» **GIVEN REQUEST**: Update the rows below by replacing "label" with "caption" and leaving everything else unchanged. Leave the pictures out of your answer.
--- start of THE INPUT ---
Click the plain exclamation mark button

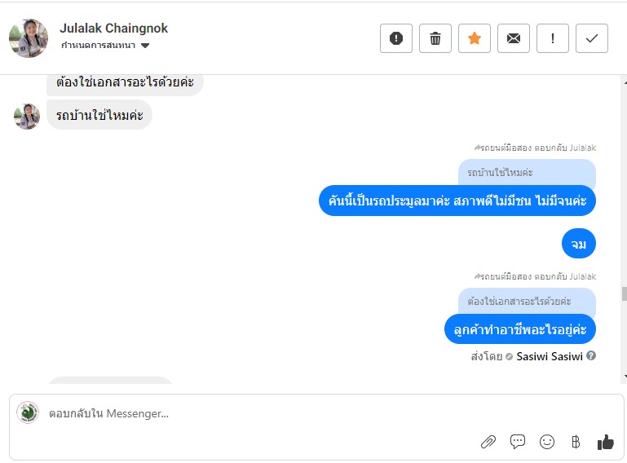coord(553,38)
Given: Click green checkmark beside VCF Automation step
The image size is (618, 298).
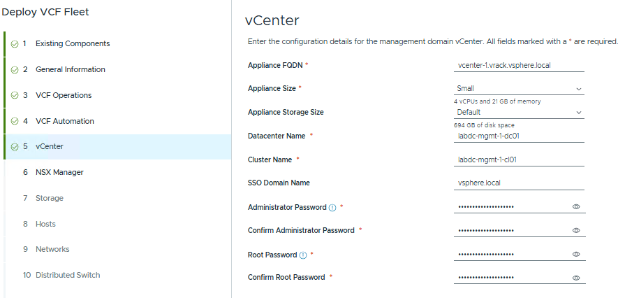Looking at the screenshot, I should [15, 122].
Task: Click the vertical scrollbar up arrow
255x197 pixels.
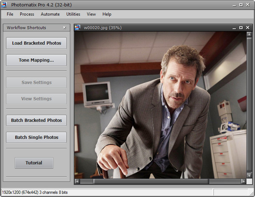Action: click(x=249, y=34)
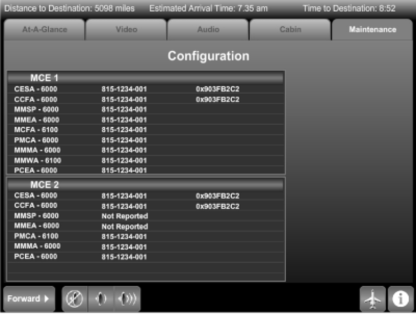Viewport: 416px width, 314px height.
Task: Open the airplane flight info icon
Action: (373, 299)
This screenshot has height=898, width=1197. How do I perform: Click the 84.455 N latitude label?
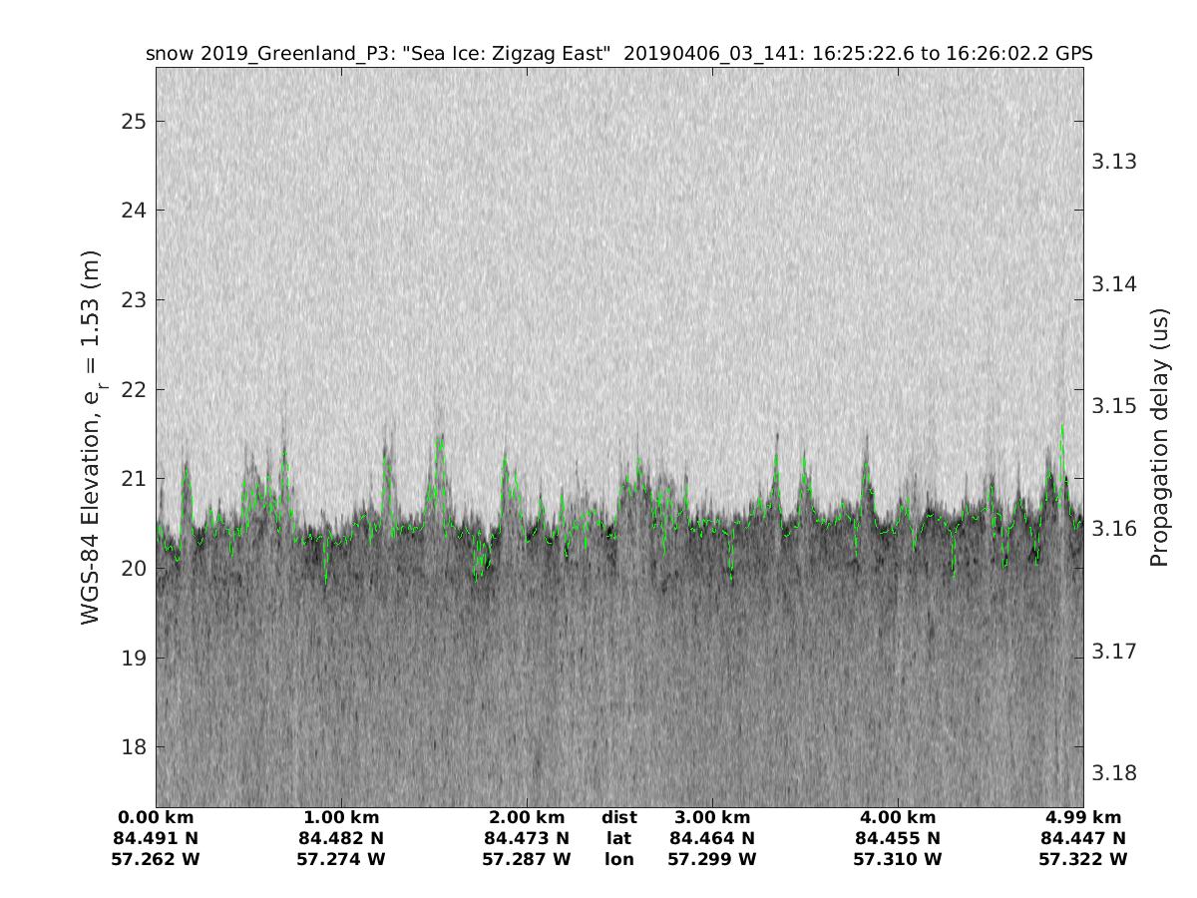(x=898, y=838)
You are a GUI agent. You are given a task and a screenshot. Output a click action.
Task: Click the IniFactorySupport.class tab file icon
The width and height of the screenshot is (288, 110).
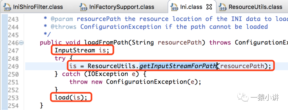click(83, 7)
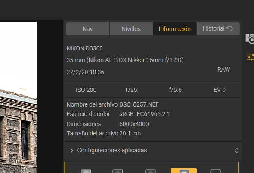
Task: Click the ISO 200 value
Action: pyautogui.click(x=86, y=90)
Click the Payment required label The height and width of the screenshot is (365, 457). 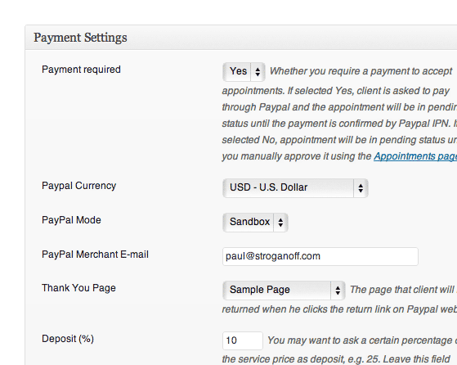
--- end of THE INPUT ---
» **EXERCISE OUTPUT**:
Click the plain exclamation mark button

coord(553,38)
Given: Click green checkmark beside VCF Automation step
The image size is (618, 298).
Looking at the screenshot, I should [15, 122].
Task: Click the vertical scrollbar up arrow
255x197 pixels.
Action: click(x=249, y=34)
Viewport: 416px width, 314px height.
Task: Open the airplane flight info icon
Action: (373, 299)
This screenshot has height=898, width=1197. How do I perform: Click the 84.455 N latitude caption?
(x=898, y=838)
You are a GUI agent. You are given a task and a screenshot. Output a click action.
Task: Click the IniFactorySupport.class tab file icon
The width and height of the screenshot is (288, 110).
click(83, 7)
Task: Click the ISO 200 value
Action: pyautogui.click(x=86, y=90)
Click the Payment required caption The height and width of the screenshot is (365, 457). 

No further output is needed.